• Excerpt provided:
§

Grok Transformer

Overview

The Grok transformer provides the core neural architecture for both ranking and retrieval models. It implements a decoder-only transformer with grouped-query attention (GQA), RoPE positional encodings, and RMS normalization.

Classes

Transformer

A transformer stack implementing the decoder architecture.

num_q_heads

int

required

Number of query attention heads

num_kv_heads

int

required

Number of key/value attention heads (for grouped-query attention)

key_size

int

required

Dimension of attention keys and queries

widening_factor

float

required

Factor for expanding FFN hidden dimension

attn_output_multiplier

float

required

Multiplier applied to attention logits

num_layers

int

required

Number of transformer layers

name

Optional[str]

Optional name for the transformer

TransformerConfig

Configuration dataclass for the transformer architecture.

emb_size

int

required

Embedding dimension size

key_size

int

required

Dimension of attention keys

num_q_heads

int

required

Number of query heads

num_kv_heads

int

required

Number of key/value heads

num_layers

int

required

Number of transformer layers

widening_factor

float

default:"4.0"

FFN widening factor

attn_output_multiplier

float

default:"1.0"

Attention output multiplier

name

Optional[str]

Optional configuration name

DecoderLayer

A single transformer decoder layer.

num_q_heads

int

required

Number of query attention heads

num_kv_heads

int

required

Number of key/value attention heads

key_size

int

required

Dimension of attention keys

num_layers

int

required

Total number of layers in the stack

layer_index

Optional[int]

Index of this layer in the stack

widening_factor

float

default:"4.0"

FFN widening factor

name

Optional[str]

Optional layer name

attn_output_multiplier

float

default:"1.0"

Attention output multiplier

MultiHeadAttention

Multi-head attention with grouped-query attention and RoPE.

num_q_heads

int

required

Number of query heads

num_kv_heads

int

required

Number of key/value heads

key_size

int

required

Dimension of keys and queries

with_bias

bool

default:"True"

Whether to use bias in projections

value_size

Optional[int]

Dimension of values (defaults to key_size)

model_size

Optional[int]

Model dimension (defaults to key_size * num_q_heads)

attn_output_multiplier

float

default:"1.0"

Multiplier for attention logits

name

Optional[str]

Optional module name

RotaryEmbedding

Applies rotary positional embeddings (RoPE) as described in RoFormer.

dim

int

required

Dimensionality of the feature vectors (must be even)

name

Optional[str]

Optional module name

base_exponent

int

default:"10000"

Base exponent for computing frequencies

Named Tuples

TransformerOutput

Output of the transformer.

embeddings

jax.Array

Output embeddings from the transformer [B, T, D]

DecoderOutput

Output of a decoder layer.

§

• Dataset:

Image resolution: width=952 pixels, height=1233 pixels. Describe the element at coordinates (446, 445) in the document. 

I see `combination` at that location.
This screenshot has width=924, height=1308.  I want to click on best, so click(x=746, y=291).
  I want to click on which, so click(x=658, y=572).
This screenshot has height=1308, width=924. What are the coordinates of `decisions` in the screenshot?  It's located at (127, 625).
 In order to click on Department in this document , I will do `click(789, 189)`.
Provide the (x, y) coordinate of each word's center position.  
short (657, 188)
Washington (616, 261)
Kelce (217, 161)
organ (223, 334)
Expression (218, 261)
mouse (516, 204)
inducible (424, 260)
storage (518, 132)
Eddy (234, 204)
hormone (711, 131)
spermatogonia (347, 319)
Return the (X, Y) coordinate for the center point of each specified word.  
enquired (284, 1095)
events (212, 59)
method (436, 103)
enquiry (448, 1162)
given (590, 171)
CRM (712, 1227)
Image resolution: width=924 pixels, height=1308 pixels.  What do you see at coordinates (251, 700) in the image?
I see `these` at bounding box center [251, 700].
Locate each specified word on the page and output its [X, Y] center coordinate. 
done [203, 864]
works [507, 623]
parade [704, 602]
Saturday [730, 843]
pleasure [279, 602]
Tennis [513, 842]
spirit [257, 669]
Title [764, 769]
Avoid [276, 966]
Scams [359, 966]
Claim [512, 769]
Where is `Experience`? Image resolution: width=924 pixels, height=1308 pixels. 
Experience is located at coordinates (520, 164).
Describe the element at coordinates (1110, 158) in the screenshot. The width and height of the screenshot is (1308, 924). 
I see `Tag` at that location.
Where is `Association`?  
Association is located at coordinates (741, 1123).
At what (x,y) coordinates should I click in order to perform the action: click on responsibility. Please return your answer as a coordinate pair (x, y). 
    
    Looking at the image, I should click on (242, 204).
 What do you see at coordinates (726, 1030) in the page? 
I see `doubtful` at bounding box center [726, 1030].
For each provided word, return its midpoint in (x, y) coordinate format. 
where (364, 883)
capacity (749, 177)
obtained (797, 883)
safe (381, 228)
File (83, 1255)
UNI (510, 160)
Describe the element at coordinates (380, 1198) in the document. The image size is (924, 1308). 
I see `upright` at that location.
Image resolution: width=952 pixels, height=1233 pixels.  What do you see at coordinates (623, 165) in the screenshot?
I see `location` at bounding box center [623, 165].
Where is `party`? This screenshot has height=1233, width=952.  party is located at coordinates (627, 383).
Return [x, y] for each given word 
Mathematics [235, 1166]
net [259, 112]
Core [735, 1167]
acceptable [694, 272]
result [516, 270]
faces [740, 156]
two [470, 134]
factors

§

• Exercise set:
(A) Using the Grok transformer page, answer these:
(i) Which kind of positional encodings does the transformer use?
(ii) What is the default value of base_exponent in RotaryEmbedding?
(iii) In MultiHeadAttention, what does model_size default to?
(B) Translate this sentence from the Grok transformer page into Spanish: "The Grok transformer provides the core neural architecture for both ranking and retrieval models."
(C) Carry on the Grok transformer documentation from where it stops, keeping its layout.

• Responses to the exercise:
(A)
(i) RoPE positional encodings.
(ii) 10000.
(iii) key_size * num_q_heads.

(B) El transformer Grok proporciona la arquitectura neuronal central tanto para los modelos de ranking como para los de recuperación.

(C)
embeddings

jax.Array

Output embeddings from the layer [B, T, D]

MHAOutput

Output of multi-head attention.

embeddings

jax.Array

Output embeddings from attention [B, T, D]

TrainingState

Container for training state.

params

hk.Params

Model parameters

Methods

Transformer.call

def __call__(
    embeddings: jax.Array,
    mask: jax.Array,
    candidate_start_offset: Optional[int] = None,
) -> TransformerOutput

Transforms input embedding sequences to output embedding sequences.

embeddings

jax.Array

required

Input embeddings [B, T, D]

mask

jax.Array

required

Padding mask [B, T], True for valid positions

candidate_start_offset

Optional[int]

If provided, positions >= this offset are treated as candidates that can only attend to positions before the offset (user+history) and themselves (self-attention), but not to other candidates. Used for recommendation system inference.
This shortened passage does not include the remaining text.